And do remember, you get your Ki pool to max on every 30-minute rest. Having this option is fantastic, but… Consider using Flurry of Blows or saving your Ki for Mastery of Death instead.

Best Races for the Long Death Monk

The Long Death Monk, like all Monks, require Dexterity to be most effective. However, Wisdom boosts up your Touch of Death, and makes Hour of Reaping and Touch of the Long Death more effective. You still want Constitution to take hits, but your Wisdom will boost your ability to take hits, defend yourself, and protect against mental effects… And considering you can’t spend a Ki point to negate Dominate Person, you might want that Wisdom Save high.


This Volo’s Guide to Monsters has it all. Dexterity, Wisdom, delicious flavor – a crow being obsessed with death. That alone would make a perfect pick. But that’s not even close to all! You also get 2 bonus skills from a list of good options, some utility in forgery, and mimicry… Though your Mimicry will likely not be overly influential. Just by base stats, you get a lot of mileage from this racial pick.

Wood Elf

Looking for something out of the Player’s Handbook to make things nice and easy for your GM? Wood Elves are a great choice for you! Dexterity and Wisdom are in style, and elves get awesome bonuses with Darkvision, anti-Charm and sleep, and trance; awesome flavor, and great utility. The movement speed increase is fantastic, and you can hide much more easily while in forested areas. The Longbow proficiency is also great for you. The only problem is the flavor… 

You’re old, you’ve seen a lot of people die. See? Easy.


Okay, okay. Let me explain.

This race from Eberron: Rising from the Last War is an incredibly versatile one. The huge boost in Constitution means you don’t need to put much into Con to be tanky. You can put the rest into Dexterity and Wisdom (your Versatile should probably be in Dexterity). You get some extremely good buffs from Constructed Resilience and Integrated Protection to keep ready for fights and alive during them. Specialized Design is yet another great part of the race, letting the monk get more out-of-combat usefulness and Thief’s Tools. The problem is that your Save DCs will probably be low for a long time, but against enemies with low Will, that shouldn’t be a problem.

Overall, you’d be sacrificing some of your utility skills for some amazing defenses using this monk archetype. And the flavor of a robot that’s interested in what death actually is.

Conclusion – Our Take on the Long Death Monk

The Long Death Monk is the best way to keep a monk alive at level 3 and 11. While other subclasses, like the Drunken Master, prefer skirmisher strategies to bring you to safety, this one doesn’t care about any damage. Just eat it all and keep on punching! Awesome flavor, really fun design, and incredibly powerful… Though the damage is lacking. This is a must-try for anyone looking for a potent frontline monk.

Direction: Return the passage of the Long Death Monk guide verbatim, beginning at the words "This race from" and stopping after the words "be a problem.".

Material provided:

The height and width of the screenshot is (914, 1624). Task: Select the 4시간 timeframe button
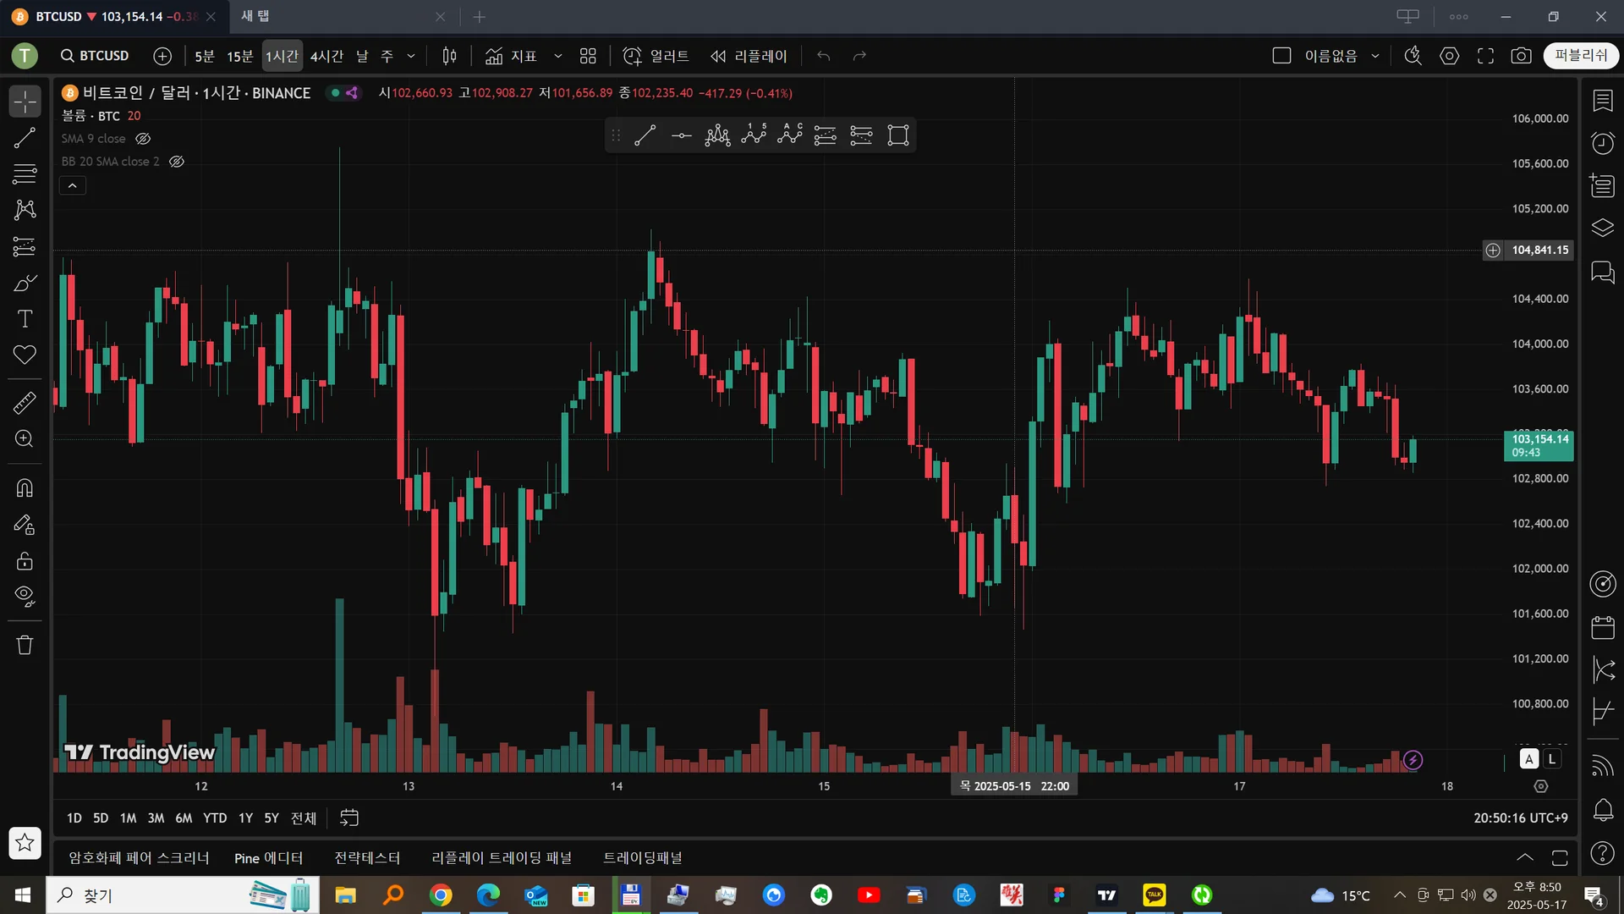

Result for this task:
This race from Eberron: Rising from the Last War is an incredibly versatile one. The huge boost in Constitution means you don’t need to put much into Con to be tanky. You can put the rest into Dexterity and Wisdom (your Versatile should probably be in Dexterity). You get some extremely good buffs from Constructed Resilience and Integrated Protection to keep ready for fights and alive during them. Specialized Design is yet another great part of the race, letting the monk get more out-of-combat usefulness and Thief’s Tools. The problem is that your Save DCs will probably be low for a long time, but against enemies with low Will, that shouldn’t be a problem.